I do, however, suggest generally that employers consider hiring folks w/records because:

  1. although past behavior is one indication of probable future behavior, it is also true that anyone at anytime may commit either their first or last crime. So, some one w/o a record might begin their crime spree at your place, and some one with a record may have already ended theirs. ( IOW, there’ s no guarentees in life about anyone).

  2. With a convicted person, at least in many cases, you’ll have a specific thing to be ‘looking for’.

  3. The alternative, of course, to no one hiring the offender is - they’ll commit new crime, or become a burden on society in some other way. (note, I"m not telling people that they have to hire folks - just noting that humans will find a way of surviving,)

Do I believe that a minor crime many years ago automatically make some one incapable to do a job? no. But again, I’m also not willing to force an employer to hire some one who has done something they find reprehensible or makes them less trustworthy or whatever.

I have sympathy, for example, if the employer’s only child was killed by a drunk driver, that they may not wish to have drunk drivers work for them.

And, I agree (having watched hiring of convicts escalate tremendously during the boon years recently and slack of dramatically of recent times), that such considerations are not set in stone for anyone.

The problem that this company is facing is that convicted folks are, generally speaking, a ‘non sympathetic’ bunch. Look, for example, at how carefully the OP was worded, with references to a single mother hard up for cash etc, rather than “bad check artist”, “bank fraud” etc. It’s actually pretty difficult to get a criminal conviction off of one single ‘no account’ check - unless she made damn sure that no mail was ever forwarded to her etc.

but not to belabor any one of the ‘cases’, again, the generality is that some one who’s done something illegal had a choice. and, the company, when they hire Jane Smith, may really like Jane and her work, but when the next big event comes down the pipe, it’s difficult to explain in a congressional hearing why you had some one with a felony conviction in a position of trust.
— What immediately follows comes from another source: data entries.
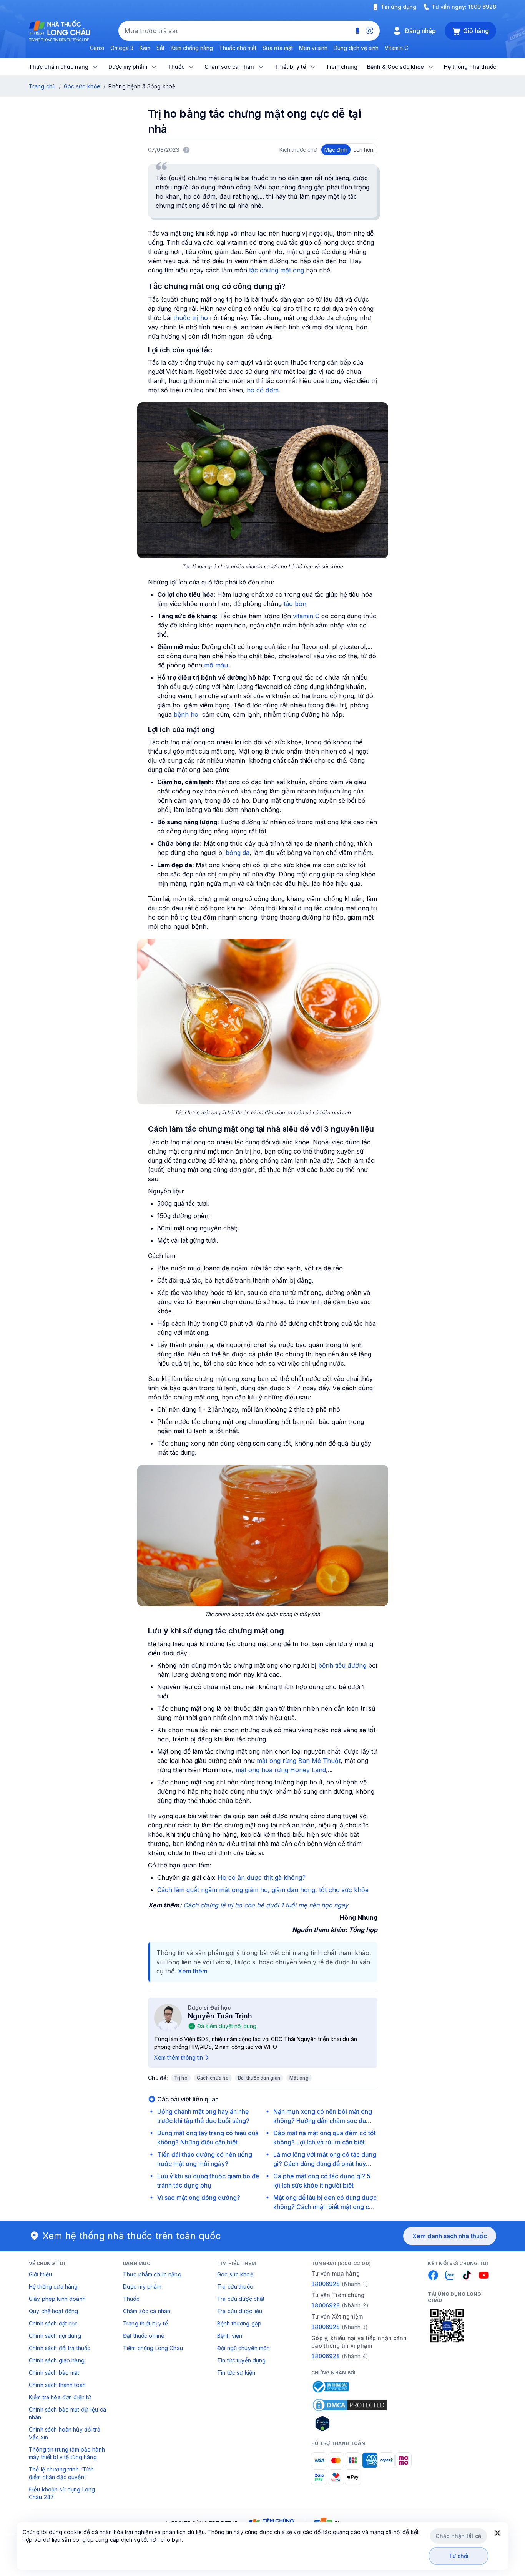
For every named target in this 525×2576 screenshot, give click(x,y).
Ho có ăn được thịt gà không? (262, 1877)
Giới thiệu (40, 2274)
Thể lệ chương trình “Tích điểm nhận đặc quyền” (61, 2473)
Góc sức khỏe (82, 86)
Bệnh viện (229, 2335)
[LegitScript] (349, 2423)
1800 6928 (482, 6)
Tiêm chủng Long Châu (153, 2348)
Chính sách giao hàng (57, 2360)
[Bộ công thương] (330, 2386)
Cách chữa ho (213, 2078)
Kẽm (145, 48)
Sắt (160, 48)
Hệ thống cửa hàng (53, 2286)
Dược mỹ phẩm (142, 2286)
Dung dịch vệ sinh (356, 48)
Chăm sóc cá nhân (146, 2311)
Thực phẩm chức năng (152, 2274)
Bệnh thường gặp (239, 2323)
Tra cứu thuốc (235, 2286)
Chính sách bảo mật (54, 2372)
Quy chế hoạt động (53, 2311)
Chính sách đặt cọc (53, 2323)
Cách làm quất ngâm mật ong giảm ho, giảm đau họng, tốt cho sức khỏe (263, 1890)
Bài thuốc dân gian (259, 2078)
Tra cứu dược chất (240, 2298)
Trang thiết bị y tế (145, 2323)
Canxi (97, 48)
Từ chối (459, 2556)
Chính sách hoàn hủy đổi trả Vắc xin (64, 2433)
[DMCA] (349, 2405)
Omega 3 (121, 48)
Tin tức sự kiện (236, 2372)
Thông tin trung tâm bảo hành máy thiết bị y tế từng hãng (67, 2453)
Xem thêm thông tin (178, 2057)
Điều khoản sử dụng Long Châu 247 (62, 2493)
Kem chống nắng (192, 48)
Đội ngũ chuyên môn (243, 2348)
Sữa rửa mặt (277, 48)
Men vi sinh (313, 48)
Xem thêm (193, 1971)
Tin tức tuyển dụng (241, 2360)
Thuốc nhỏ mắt (237, 48)
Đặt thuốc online (143, 2335)
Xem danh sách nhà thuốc (449, 2236)
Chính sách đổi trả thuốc (59, 2348)
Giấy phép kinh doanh (57, 2298)
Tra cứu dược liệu (239, 2311)
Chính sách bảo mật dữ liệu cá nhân (67, 2413)
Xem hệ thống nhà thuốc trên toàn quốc (132, 2235)
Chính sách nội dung (55, 2335)
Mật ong (299, 2078)
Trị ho (181, 2078)
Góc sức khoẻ (235, 2274)
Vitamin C (396, 48)
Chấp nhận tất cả (458, 2536)
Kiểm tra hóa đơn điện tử (60, 2397)
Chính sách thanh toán (57, 2385)
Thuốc (131, 2298)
And that’s what they’re facing. Nursing homes used to hire a whole lot of my folks (back in the 70’s, early 80’s), then a bunch of 60 minute type shows came through, and a few high profile criminal cases, and there were the nursing home operators being faced with Mike Wallace saying on camera “a study showed that this nursing home had 35 convicted criminals working for them. 3 with crimes such as robbery, home invasion, and weapons cases”, without the opportunity to explain that the ‘robbery’ involved a dispute between roomates regarding who really owned the CD player, the “home invasion” occured when the guy refused to leave his girlfriends house until the police came, and the ‘weapon case’ was a person who had their legally registered hand gun w/them when their car broke down in the middle of the night, and they were concerned about leaving it in the abandoned car while they went for help.